Ingredients.—Slices of bread, butter, Cheshire or Gloucester cheese, mustard, and pepper. Mode.—Cut the bread into slices about ½ inch in thickness; pare off the crust, toast the bread slightly without hardening or burning it, and spread it with butter. Cut some slices, not quite so large as the bread, from a good rich fat cheese; lay them on the toasted bread in a cheese-toaster; be careful that the cheese does not burn, and let it be equally melted. Spread over the top a little made mustard and a seasoning of pepper, and serve very hot, with very hot plates. To facilitate the melting of the cheese, it may be cut into thin flakes, or toasted on one side before it is laid on the bread. As it is so essential to send this dish hot to table, it is a good plan to melt the cheese in small round silver or metal pans, and to send these pans to table, allowing one for each guest. Slices of dry or buttered toast should always accompany them, with mustard, pepper, and salt. Time.—About 5 minutes to melt the cheese. Average cost, 1½d. per slice. Sufficient.—Allow a slice to each person. Seasonable at any time.

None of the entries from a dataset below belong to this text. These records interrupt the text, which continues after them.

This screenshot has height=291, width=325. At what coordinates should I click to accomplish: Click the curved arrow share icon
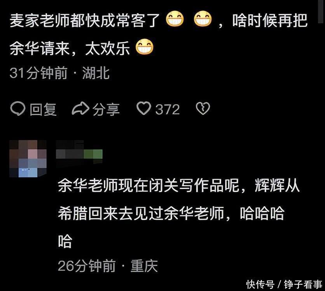[80, 108]
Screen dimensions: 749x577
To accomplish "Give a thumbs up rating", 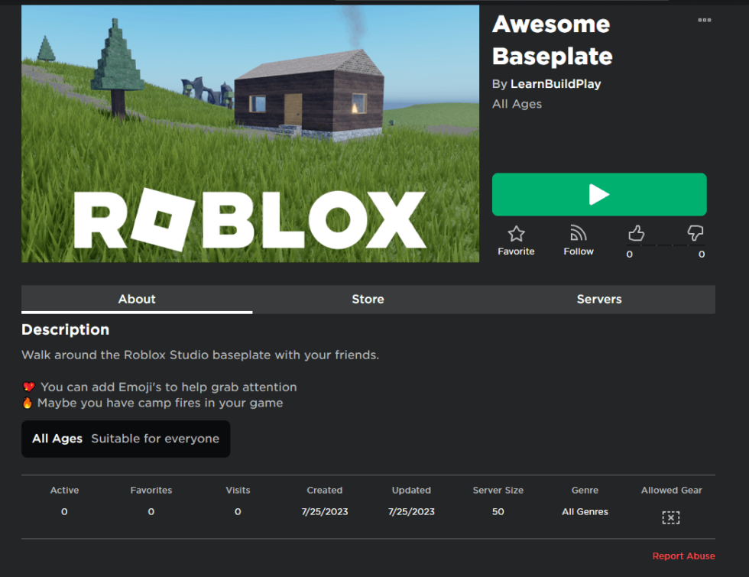I will (x=636, y=233).
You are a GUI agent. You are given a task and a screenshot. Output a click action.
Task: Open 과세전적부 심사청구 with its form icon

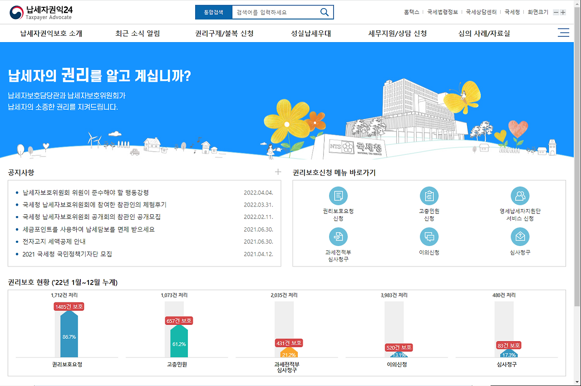pyautogui.click(x=338, y=236)
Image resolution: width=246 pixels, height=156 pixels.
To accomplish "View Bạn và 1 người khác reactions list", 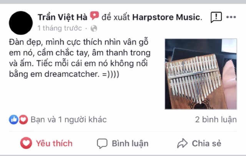I will (68, 119).
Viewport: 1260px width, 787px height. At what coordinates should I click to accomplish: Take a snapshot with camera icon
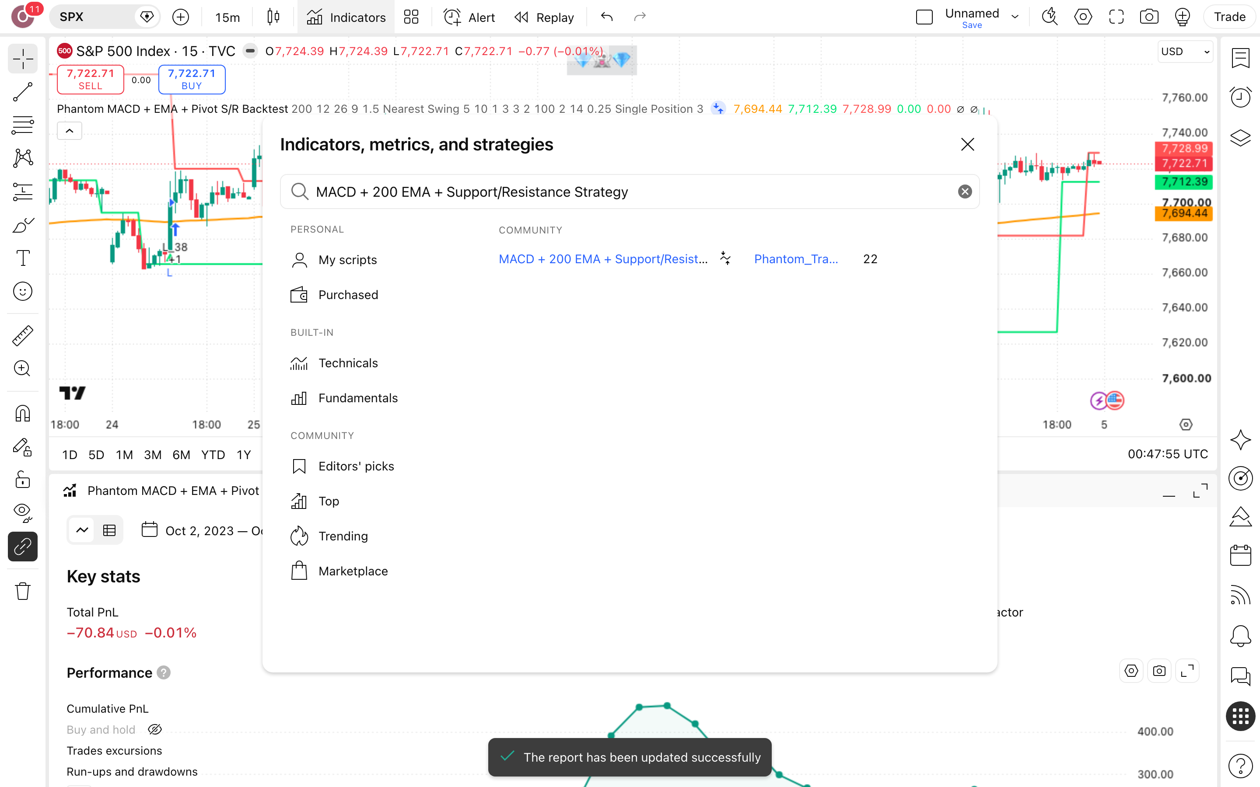(x=1149, y=17)
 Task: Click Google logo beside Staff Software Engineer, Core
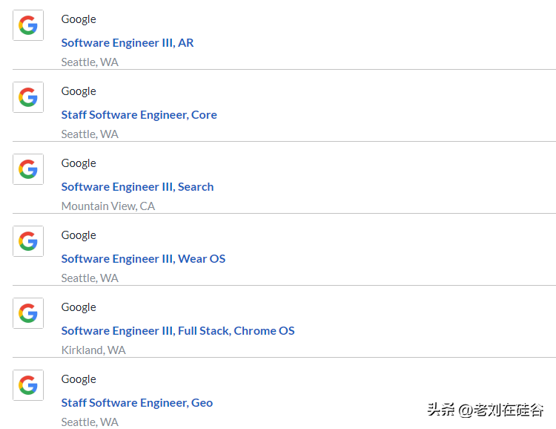click(28, 97)
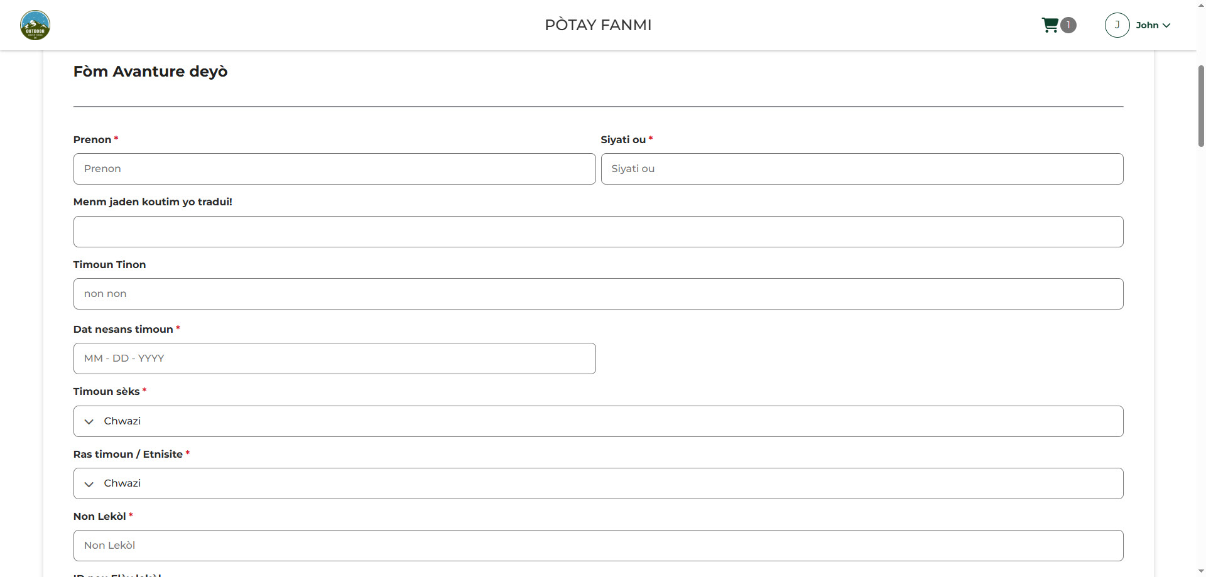
Task: Click the Dat nesans timoun date field
Action: click(x=334, y=359)
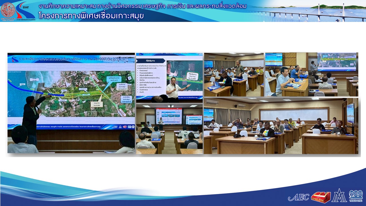Select the photo of the standing man speaking
The width and height of the screenshot is (366, 206).
(234, 74)
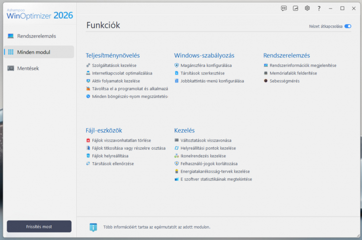Click the shield icon beside Magánszféra konfigurálása
Image resolution: width=362 pixels, height=240 pixels.
click(177, 65)
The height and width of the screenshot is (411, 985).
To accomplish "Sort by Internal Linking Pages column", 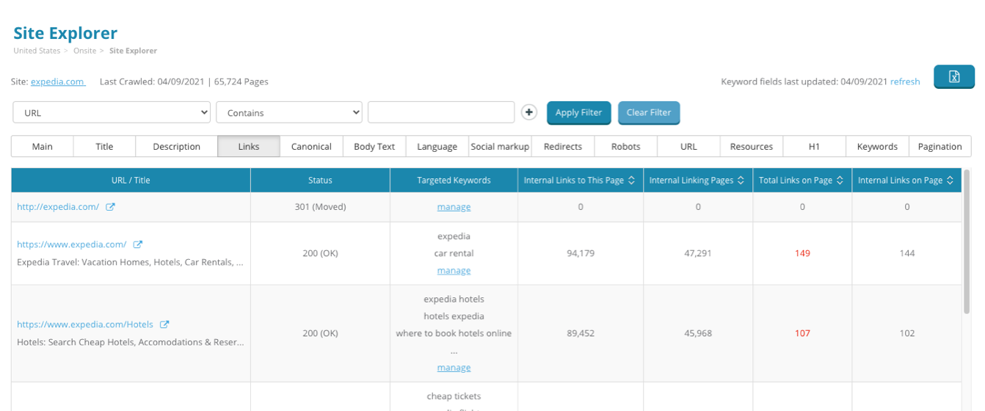I will [741, 181].
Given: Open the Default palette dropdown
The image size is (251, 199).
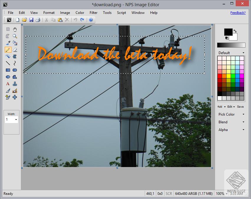Looking at the screenshot, I should 231,52.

Note.—Should the cheese be dry, a little butter mixed with it will be an improvement.
CHEESE SANDWICHES.
Ingredients.—Slices of brown bread-and-butter, thin slices of cheese. Mode.—Cut from a nice fat Cheshire, or any good rich cheese, some slices about ½ inch thick, and place them between some slices of brown bread-and-butter, like sandwiches. Place them on a plate in the oven, and, when the bread is toasted, serve on a napkin very hot and very quickly. Time.—10 minutes in a brisk oven. Average cost, 1½d. each sandwich. Sufficient.—Allow a sandwich for each person. Seasonable at any time.
CHEESECAKES.
Ingredients.—8 oz. of pressed curds, 2 oz. of ratafias, 6 oz. of sugar, 2 oz. of butter, the yolks of 6 eggs, nutmegs, salt, rind of 2 oranges or lemons. Mode.—Rub the sugar on the orange or lemon rind, and scrape it off. Press the curd in a napkin, to get rid of moisture; pound it thoroughly in a mortar with the other ingredients till the whole becomes a soft paste. Line 2 dozen, or more, tartlet-pans with good puff-paste, garnish these with the cheese-custard, place a strip of candied-peel on the top of each, and bake in a moderate oven a light colour; when done, shake a little sifted sugar over them. Currants, dried cherries, sultanas, and citron may be used instead of candied-peel. Time.—20 minutes to bake. Average cost, 6d. per dozen. Seasonable at any time.
CHEROKEE, or Store Sauce.
Ingredients.—½ oz. of cayenne pepper, 5 cloves of garlic, 2 tablespoonfuls of soy, 1 tablespoonful of walnut ketchup, 1 pint of vinegar. Mode.—Boil all the ingredients gently for about ½ hour; strain the liquor, and bottle off for use. Time.—½ hour. Seasonable.—This sauce can be made at any time.
CHERRIES, Dried.
Cherries may be put into a slow oven and thoroughly dried before they begin to change colour; they should then be taken out of the oven, tied in bunches, and stored away in a dry place. In the winter, they may be cooked with sugar for dessert, the same as Normandy pippins. Particular care must be taken that the oven be not too hot. Another method of drying cherries is to stone them, and to put them into a preserving-pan, with plenty of loaf sugar strewed amongst them. They should be simmered till the fruit shrivels, when they should be strained from the juice. The cherries should then be placed in an oven cool enough to dry without baking them. About 5 oz. of sugar would be required for 1 lb. of cherries, and the same syrup may be used again to do another quantity of fruit.